The outsourcing trend has started to reverse. Concepts like Agile and the meetings it requires are bringing teams under 1 roof again. Often, that roof is in America. That's why so many H1-B's are coming over now rather than using outsourced labor. The problem you're seeing in the US right now is that no one knows who to hire. Hiring managers aren't technical and they don't know what people can/can't do. Sites like Hackerrank have risen to try and answer these questions for business, but they've only made things even more convoluted as companies start picking filter questions that don't actually address business concerns.

Private recruiters are trying to fill the gap, but often they aren't technical either and just box check for HR. It will solve itself eventually.


originally posted by: soficrow
Your posts leave me confused. Not sure why you're so distressed by the topic - or what your points might be.


Confused over what? And I'm not distressed at all. I'm merely trying to educate how this stuff works. Technology isn't magic, there are actual rules and physical laws behind what/how it all works. Furthermore, there are a lot of fakes out there selling something that isn't real because people just don't understand this stuff. That goes for the journalist whose just speculating on the future, to the guy who has an "ethical hacking certificate" that claims it's on par with a computer science degree, to the bootcamp graduate who still doesn't even know enough to know what they don't know.
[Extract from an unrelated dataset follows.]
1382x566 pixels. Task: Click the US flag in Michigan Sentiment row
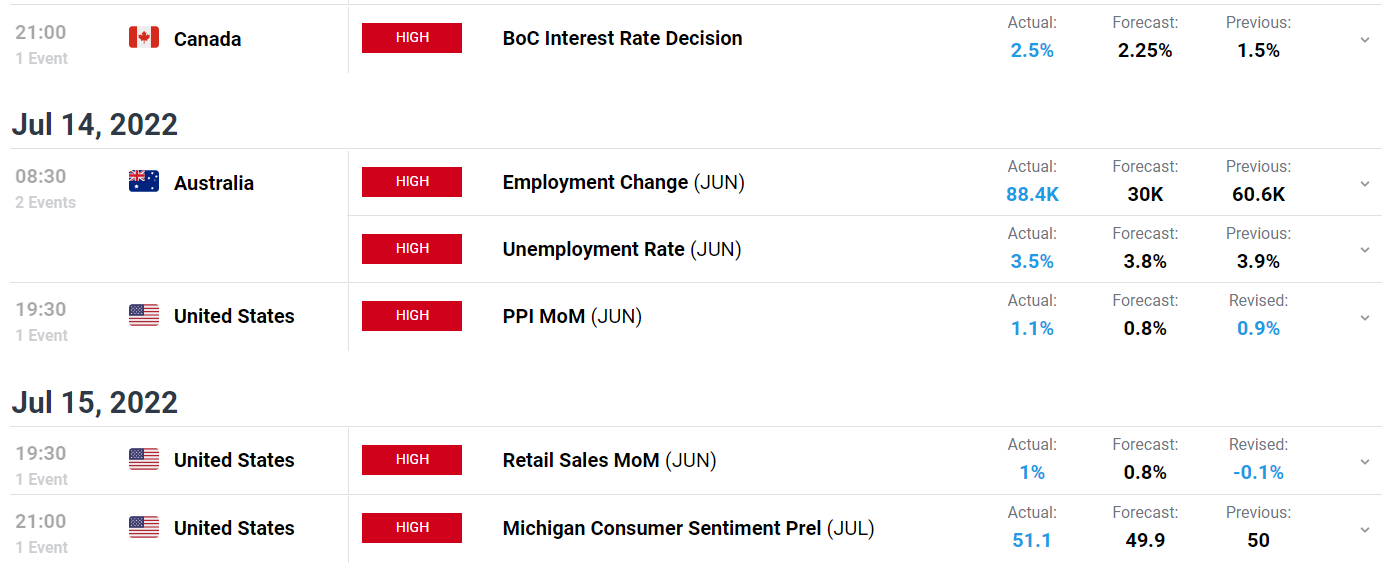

Which aspect? The part about how traditional jobs are disappearing and only tech will be left? Or the bit about how coal miners might re-purpose their tech skills and re-apply them to more sedentary pursuits?


The part where the author thinks banks want people to "sling _javascript at a login page", and who thinks that IT and CS are the same field. I have no doubt that miners will retrain when what they're doing isn't lucrative. I think you're going to see more coal miners move to natural gas mining instead, but I'm sure a few will become programmers, it's a very accessible field, albeit one with very little overlap.



...Or are you saying you and yours and what you all do are just so dammed special that everyone else in every disappearing job market might just as well die because they are obsolete and can't hope to compete and survive in your rarified world?


You've clearly never read any of my posts. I consider myself a pretty bad programmer, and a dunce on top of that. That said, I still understand how it works.


Yes, that's the main point of all the references I've been citing - things are changing fast, and will keep changing fast, so be prepared to be a perpetual student.


All programming requires constant learning. It's something you sign up for if you go into the field. It's why it has the reputation for agism, it's not that people discriminate against age though, they discriminate against the age of your knowledge. Any company worth a damn will pay you to learn new tech as it comes out though, when I say a perpetual student I mean I've been an actual full time student for that long. I have over 400 semester credits wracked up.



Again - are you saying you and yours and what you all do are just so dammed special that everyone else in every disappearing job market might just as well die because they are obsolete and can't hope to compete and survive in your rarified world?


Where did I say anything like that?

I spend a significant portion of my time trying to figure out how we're going to support a population that doesn't have to work.